Raw records
>> start
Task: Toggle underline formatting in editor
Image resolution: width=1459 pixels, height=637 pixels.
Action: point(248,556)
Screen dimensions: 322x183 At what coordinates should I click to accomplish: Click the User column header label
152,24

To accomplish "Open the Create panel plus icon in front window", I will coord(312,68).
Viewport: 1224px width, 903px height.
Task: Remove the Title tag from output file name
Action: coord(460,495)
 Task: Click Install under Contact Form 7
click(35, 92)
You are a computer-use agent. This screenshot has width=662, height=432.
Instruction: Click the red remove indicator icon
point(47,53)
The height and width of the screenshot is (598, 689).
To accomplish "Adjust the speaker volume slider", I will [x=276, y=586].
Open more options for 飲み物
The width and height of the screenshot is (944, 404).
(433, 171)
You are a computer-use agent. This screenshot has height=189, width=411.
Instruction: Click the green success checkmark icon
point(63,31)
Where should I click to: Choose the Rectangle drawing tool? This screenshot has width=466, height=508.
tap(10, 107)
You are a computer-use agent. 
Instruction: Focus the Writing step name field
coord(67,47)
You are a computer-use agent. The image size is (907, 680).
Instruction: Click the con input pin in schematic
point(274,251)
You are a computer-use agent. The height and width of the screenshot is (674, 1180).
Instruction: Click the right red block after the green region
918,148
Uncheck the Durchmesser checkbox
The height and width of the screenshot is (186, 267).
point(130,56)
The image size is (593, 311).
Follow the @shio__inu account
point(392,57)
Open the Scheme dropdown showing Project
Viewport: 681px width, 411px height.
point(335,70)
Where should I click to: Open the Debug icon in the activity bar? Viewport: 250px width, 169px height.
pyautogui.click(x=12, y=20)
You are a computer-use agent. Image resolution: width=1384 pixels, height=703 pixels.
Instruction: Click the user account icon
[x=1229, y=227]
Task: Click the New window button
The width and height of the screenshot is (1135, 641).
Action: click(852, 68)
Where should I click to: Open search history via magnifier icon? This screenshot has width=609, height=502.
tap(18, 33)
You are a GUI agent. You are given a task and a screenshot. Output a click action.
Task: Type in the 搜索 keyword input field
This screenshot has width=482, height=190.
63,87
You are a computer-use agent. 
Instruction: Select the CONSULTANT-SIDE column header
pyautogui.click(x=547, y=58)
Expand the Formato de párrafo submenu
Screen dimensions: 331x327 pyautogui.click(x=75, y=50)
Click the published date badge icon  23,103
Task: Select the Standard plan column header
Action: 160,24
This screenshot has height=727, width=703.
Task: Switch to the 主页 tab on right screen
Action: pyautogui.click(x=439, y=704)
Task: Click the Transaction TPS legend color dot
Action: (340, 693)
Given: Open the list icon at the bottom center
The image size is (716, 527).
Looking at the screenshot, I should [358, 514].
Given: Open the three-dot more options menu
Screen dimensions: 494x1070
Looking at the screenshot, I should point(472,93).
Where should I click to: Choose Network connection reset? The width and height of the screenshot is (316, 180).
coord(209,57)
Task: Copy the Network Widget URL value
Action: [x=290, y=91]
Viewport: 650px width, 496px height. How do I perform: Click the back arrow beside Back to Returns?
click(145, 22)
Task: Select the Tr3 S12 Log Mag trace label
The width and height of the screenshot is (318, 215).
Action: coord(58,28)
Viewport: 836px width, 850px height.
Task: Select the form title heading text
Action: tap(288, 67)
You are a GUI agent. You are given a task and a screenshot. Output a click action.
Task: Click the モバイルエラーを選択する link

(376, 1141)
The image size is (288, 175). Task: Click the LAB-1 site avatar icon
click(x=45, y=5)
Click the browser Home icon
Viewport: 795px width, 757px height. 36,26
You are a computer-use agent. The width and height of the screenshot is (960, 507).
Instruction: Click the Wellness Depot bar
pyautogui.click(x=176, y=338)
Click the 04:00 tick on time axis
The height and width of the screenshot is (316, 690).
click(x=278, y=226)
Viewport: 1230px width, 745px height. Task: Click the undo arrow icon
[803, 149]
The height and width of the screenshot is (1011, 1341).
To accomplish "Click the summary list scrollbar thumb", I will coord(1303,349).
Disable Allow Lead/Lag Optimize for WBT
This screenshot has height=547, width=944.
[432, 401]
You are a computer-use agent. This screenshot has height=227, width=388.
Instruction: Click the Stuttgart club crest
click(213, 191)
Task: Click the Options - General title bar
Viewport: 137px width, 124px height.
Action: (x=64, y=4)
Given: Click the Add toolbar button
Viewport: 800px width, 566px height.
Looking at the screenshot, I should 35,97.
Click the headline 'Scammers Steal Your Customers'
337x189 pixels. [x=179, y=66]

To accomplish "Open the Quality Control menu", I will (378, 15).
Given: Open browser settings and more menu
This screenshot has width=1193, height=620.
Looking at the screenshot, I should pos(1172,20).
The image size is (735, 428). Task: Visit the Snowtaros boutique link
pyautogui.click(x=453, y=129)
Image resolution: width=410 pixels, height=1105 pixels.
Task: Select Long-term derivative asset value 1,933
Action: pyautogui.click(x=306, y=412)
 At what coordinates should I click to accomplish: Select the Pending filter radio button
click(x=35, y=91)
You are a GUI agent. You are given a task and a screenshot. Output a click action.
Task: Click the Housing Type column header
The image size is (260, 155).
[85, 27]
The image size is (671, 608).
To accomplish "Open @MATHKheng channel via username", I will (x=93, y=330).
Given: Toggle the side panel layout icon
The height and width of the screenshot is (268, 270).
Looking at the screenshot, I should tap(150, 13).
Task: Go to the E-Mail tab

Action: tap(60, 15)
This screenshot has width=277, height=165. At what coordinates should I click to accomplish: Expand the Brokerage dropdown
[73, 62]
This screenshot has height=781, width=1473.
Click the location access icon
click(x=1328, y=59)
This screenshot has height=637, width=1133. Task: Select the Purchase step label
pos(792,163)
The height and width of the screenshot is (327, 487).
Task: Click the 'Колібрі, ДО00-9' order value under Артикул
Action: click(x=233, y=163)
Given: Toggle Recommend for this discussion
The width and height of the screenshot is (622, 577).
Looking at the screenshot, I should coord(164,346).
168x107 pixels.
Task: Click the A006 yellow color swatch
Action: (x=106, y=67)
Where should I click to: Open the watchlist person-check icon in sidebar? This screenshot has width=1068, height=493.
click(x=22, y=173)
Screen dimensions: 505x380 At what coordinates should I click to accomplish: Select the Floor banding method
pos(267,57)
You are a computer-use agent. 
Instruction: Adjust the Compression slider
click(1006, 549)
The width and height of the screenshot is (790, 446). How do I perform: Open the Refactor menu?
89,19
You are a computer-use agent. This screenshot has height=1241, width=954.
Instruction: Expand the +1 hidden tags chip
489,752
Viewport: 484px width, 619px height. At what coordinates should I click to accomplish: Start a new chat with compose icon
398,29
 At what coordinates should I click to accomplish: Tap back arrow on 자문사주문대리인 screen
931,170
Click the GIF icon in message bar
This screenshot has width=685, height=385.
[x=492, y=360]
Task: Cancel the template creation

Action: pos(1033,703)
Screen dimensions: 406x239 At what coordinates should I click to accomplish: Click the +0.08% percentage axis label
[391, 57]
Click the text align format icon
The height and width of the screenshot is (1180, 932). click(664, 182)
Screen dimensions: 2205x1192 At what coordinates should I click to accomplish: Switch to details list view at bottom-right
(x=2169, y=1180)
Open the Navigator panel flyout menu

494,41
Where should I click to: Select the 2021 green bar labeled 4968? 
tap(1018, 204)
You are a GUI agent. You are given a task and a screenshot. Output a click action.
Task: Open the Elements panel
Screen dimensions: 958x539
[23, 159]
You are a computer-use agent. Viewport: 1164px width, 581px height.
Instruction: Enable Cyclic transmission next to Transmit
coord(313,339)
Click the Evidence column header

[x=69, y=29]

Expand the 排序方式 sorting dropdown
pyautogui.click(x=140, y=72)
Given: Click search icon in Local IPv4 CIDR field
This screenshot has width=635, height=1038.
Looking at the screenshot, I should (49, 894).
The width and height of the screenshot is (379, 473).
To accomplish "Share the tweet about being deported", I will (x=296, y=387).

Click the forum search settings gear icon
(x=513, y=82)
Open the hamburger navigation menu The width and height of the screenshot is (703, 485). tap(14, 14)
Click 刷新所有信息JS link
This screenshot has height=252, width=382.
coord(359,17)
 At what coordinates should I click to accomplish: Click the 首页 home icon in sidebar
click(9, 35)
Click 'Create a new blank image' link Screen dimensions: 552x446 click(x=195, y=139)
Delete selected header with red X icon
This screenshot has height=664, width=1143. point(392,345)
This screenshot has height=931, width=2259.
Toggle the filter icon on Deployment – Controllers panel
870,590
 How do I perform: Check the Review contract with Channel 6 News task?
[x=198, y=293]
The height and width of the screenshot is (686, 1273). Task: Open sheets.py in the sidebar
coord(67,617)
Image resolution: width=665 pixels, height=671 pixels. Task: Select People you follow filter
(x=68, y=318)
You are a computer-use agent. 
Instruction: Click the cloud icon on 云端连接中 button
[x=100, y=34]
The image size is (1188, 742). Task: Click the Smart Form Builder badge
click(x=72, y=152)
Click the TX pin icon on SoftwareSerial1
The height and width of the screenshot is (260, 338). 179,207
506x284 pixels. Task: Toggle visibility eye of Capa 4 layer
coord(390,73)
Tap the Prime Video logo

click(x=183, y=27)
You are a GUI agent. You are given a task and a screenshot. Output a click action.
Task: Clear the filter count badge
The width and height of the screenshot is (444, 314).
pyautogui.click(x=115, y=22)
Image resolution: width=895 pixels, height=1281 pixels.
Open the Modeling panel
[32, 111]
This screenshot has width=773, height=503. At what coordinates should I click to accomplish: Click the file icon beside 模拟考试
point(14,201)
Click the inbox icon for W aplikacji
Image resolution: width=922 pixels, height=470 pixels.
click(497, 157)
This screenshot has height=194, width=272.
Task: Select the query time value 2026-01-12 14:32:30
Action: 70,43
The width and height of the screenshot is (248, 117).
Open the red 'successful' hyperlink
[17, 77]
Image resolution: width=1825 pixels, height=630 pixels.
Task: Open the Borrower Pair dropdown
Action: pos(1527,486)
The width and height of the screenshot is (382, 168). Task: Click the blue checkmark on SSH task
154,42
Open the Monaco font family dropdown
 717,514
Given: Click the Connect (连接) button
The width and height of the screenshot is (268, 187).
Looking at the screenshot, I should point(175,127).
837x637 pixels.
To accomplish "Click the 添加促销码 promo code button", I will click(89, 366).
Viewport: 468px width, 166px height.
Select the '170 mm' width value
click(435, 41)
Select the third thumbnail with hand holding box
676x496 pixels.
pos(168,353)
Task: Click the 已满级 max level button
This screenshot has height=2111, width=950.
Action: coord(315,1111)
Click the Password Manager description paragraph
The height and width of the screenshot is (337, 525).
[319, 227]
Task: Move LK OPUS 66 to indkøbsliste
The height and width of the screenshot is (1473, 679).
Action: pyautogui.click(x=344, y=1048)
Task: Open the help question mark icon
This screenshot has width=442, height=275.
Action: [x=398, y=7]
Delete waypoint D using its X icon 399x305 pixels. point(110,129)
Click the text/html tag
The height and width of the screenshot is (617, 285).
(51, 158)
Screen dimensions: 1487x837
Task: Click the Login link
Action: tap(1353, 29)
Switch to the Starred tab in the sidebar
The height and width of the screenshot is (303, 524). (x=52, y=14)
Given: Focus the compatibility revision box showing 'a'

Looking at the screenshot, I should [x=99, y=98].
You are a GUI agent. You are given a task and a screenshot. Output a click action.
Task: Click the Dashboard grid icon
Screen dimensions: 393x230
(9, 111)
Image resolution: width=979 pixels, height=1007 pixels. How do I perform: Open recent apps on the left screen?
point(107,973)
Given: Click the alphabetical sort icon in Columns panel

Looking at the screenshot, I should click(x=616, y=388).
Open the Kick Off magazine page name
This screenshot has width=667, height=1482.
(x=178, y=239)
>> end
Convert the portion of the listing above that begins with the line containing "Given: Open browser settings and more menu" and ends with the line containing "Looking at the screenshot, I should pos(1172,20)." into a JSON list of strings, one string per line, leaving out blank lines.

ANSWER TO THIS PROBLEM:
[
  "Given: Open browser settings and more menu",
  "This screenshot has width=1193, height=620.",
  "Looking at the screenshot, I should pos(1172,20)."
]